▶ **SUPPLIED MATERIAL**:
_ _ _

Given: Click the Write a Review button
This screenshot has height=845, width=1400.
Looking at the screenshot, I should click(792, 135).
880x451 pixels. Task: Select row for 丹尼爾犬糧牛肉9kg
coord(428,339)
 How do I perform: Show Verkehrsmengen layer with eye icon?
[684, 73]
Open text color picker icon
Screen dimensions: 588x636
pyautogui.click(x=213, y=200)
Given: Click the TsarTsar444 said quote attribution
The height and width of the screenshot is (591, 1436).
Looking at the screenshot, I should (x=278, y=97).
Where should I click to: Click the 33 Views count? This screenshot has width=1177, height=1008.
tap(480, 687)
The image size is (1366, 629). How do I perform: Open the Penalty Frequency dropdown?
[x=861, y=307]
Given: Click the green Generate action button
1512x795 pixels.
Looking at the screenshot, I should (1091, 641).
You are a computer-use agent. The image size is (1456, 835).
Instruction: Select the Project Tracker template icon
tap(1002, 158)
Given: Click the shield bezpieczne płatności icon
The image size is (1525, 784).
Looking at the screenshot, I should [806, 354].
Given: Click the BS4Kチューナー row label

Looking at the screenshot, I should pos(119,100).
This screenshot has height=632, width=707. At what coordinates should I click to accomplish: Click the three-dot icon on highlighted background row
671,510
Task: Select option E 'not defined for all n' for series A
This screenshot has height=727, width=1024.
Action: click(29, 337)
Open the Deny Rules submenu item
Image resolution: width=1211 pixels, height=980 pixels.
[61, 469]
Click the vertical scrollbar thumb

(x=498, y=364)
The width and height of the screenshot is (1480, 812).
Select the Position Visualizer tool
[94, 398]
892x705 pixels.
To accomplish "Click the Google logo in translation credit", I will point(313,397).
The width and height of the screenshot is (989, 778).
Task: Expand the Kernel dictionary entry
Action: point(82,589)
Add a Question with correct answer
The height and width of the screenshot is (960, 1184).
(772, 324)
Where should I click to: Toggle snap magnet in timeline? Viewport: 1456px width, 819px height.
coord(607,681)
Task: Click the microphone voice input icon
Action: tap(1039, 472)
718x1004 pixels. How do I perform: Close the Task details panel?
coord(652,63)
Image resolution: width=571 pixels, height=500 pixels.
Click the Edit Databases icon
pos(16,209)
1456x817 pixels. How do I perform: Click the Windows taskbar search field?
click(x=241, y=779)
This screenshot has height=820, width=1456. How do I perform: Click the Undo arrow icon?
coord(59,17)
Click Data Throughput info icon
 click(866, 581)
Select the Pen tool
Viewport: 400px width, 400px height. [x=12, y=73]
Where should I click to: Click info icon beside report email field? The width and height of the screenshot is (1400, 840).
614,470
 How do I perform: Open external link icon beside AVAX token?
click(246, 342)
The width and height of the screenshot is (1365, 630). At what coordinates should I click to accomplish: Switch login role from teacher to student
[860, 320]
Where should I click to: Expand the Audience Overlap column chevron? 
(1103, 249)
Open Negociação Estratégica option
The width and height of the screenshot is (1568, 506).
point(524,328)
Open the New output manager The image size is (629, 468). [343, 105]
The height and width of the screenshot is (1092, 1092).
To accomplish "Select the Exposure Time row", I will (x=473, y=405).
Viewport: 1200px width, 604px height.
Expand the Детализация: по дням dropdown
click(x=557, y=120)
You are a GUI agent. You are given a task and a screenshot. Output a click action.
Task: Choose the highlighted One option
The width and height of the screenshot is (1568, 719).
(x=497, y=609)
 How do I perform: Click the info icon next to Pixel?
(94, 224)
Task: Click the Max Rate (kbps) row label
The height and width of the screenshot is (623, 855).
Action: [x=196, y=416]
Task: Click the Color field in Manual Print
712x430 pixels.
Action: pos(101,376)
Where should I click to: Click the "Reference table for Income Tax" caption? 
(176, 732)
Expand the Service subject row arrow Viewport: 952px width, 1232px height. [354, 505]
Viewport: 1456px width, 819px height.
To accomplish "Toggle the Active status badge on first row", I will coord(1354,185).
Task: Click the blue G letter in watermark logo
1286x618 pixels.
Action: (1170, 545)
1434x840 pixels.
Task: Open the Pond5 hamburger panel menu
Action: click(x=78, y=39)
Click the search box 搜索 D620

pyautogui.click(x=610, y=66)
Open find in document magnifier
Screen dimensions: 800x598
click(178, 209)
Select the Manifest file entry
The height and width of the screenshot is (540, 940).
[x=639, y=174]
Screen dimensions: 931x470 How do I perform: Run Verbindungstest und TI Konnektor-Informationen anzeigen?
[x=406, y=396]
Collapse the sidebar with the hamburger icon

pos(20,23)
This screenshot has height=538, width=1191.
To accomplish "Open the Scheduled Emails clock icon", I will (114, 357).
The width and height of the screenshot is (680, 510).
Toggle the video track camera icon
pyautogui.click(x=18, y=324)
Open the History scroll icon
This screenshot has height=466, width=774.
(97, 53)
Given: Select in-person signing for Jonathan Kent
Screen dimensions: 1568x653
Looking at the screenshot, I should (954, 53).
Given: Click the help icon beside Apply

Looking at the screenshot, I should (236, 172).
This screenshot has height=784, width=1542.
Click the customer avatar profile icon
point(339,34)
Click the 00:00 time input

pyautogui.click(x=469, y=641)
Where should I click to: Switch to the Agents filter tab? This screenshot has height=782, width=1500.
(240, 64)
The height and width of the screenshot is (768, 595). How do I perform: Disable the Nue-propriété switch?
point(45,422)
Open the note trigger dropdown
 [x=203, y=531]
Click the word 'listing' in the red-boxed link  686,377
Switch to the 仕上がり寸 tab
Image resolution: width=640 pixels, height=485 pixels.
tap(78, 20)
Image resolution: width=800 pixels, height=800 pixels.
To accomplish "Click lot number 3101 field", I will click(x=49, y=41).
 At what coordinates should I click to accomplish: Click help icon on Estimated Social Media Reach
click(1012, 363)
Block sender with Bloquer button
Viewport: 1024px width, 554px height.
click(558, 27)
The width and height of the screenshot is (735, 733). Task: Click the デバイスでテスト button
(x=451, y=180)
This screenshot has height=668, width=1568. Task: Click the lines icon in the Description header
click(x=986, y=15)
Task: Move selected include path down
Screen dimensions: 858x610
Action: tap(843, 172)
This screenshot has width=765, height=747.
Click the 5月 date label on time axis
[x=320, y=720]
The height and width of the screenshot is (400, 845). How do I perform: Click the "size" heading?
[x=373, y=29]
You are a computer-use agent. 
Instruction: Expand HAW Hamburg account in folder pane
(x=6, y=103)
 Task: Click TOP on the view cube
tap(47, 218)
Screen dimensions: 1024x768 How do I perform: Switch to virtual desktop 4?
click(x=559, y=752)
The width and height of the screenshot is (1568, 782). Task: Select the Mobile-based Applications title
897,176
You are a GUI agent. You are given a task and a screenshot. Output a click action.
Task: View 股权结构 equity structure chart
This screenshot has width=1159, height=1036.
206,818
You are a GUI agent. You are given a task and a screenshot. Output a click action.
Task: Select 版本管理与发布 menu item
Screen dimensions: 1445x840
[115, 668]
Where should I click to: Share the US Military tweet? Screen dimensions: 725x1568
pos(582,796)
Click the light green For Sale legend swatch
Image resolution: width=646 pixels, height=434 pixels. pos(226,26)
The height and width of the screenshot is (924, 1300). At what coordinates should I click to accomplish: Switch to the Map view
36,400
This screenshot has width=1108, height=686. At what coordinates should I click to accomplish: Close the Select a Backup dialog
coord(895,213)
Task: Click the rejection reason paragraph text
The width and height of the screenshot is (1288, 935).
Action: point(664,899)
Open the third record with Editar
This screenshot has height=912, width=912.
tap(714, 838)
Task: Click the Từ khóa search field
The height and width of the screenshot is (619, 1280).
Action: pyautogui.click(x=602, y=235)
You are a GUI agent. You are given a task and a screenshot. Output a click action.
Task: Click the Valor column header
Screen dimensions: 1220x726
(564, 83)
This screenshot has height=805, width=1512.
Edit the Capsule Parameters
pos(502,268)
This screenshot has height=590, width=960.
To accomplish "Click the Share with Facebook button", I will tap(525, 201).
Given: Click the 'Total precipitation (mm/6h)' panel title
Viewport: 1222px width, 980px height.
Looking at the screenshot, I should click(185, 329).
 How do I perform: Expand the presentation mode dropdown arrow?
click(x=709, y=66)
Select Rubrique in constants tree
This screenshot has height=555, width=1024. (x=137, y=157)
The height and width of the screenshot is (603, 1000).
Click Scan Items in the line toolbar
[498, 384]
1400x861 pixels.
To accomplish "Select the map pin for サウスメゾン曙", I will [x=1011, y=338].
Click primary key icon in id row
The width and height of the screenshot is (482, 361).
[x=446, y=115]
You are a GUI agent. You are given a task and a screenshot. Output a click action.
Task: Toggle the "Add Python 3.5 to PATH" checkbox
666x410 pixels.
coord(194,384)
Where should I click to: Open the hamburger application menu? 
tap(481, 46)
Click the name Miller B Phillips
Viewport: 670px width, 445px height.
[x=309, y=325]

_ _ _

▶ **EXERCISE OBJECTIVE**: Switch "info icon" to "help icon" in the lines above, starting at the line that contains "Where should I click to: Click info" and ending at the line that contains "click(246, 342)", and give only those lines.

▶ **WRITTEN REPLY**:
Where should I click to: Click help icon beside report email field? The width and height of the screenshot is (1400, 840).
614,470
 How do I perform: Open external link icon beside AVAX token?
click(246, 342)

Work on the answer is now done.